Ciacarare Modenese: scopriamo insieme che cos’è il tacòne

Taccone: pronunciato tacòne, in dialetto tacòun. Aggettivo: tacolento. Macchia appiccicaticcia o vischioso grumo di non ben definita materia di rivoltante rilevanza. Termine abusato da molte castranti mamme rezdòre ossessivo-compulsive in presenza di impercettibile macchia infinitesimale sul pavimento allo scopo di suppliziare ad aeternum la già minata psiche dei figli: ’Mé a lév, a stìr, a fagh da magnér tot al dé… e uéter invece??!? Guérda ché ech tacòun in zèma al paviméint..! Ahhh ma un giòren mè a vagh via ed cà, axé po’ uèter a zighée…’.

Il tacòne va domato con olio di gomito o, in certi casi-limite, col napalm. In alcuni frangenti, il tacòne si rivela una collosa chiazza che testimonia un espletamento erotico-seminale, principalmente in età adolescenziale, quando cioè la vigoria in questo caso maschile vive il suo apogeo e l’igiene personale è spesso un’ irraggiungibile chimera. Facile quindi imbattersi in tacòni su abiti, sedili di automobili o autobus o corriere, poltrone di cinema, spogliatoi di jeanserie, garage, solai, banchi di scuola, tappeti, televisori, bagni della stazione, panchine del parco, negozi di videonoleggio, cabine o lettini di stabilimenti balneari, tastiere o monitor di computer, zaini di scuola, diari, telefonini, inginocchiatoi di confessionali in chiesa.

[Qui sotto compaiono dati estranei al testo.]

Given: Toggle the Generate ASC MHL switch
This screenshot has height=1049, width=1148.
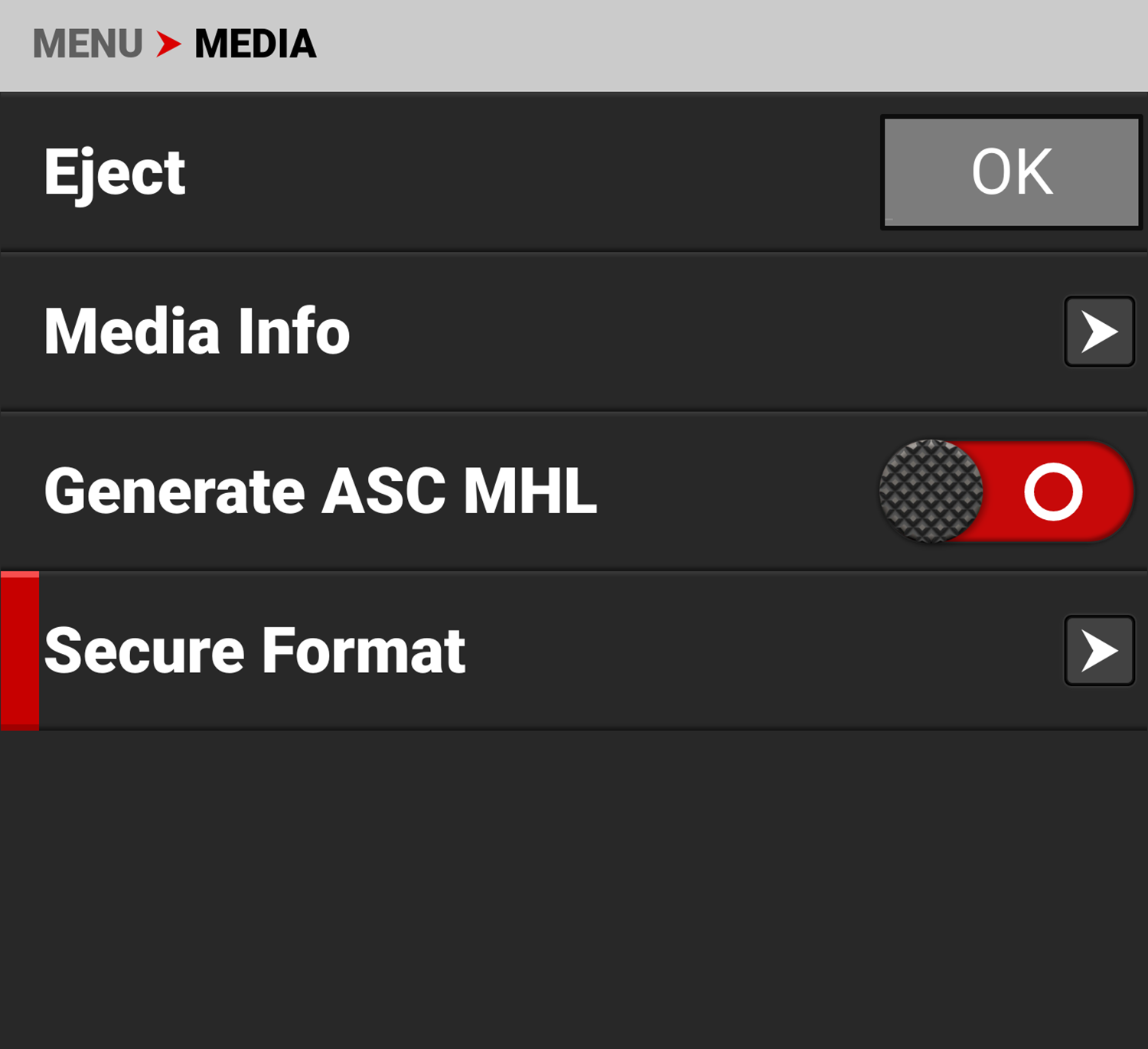Looking at the screenshot, I should 1006,492.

Molte cronache d’epoca ci narrano di storici tacòni dei tempi antichi, segnalati soprattutto su sordide pubblicazioni vietate ai 18, ormai estinte, mostranti irsuti uomini tedeschi dal calzino beige che infilzavano, su mesti divanetti seventies, sventurate ‘modelle’ teutoniche di notevole villosità intima impreziosite da lingerie di cartone e zatteroni dalle vertiginose zeppe. Pagine, che non venivano sfogliate dagli entusiasti autosmanettatori-panda ma piuttosto divelte, causa il mastice organico presente. Più il servizio fotografico era riuscito, più saliva il coefficiente di tacòne, una preziosa indicazione di coefficienza erotica del foto-servizio per chi s’apprestava a lasciare traccia del suo passaggio.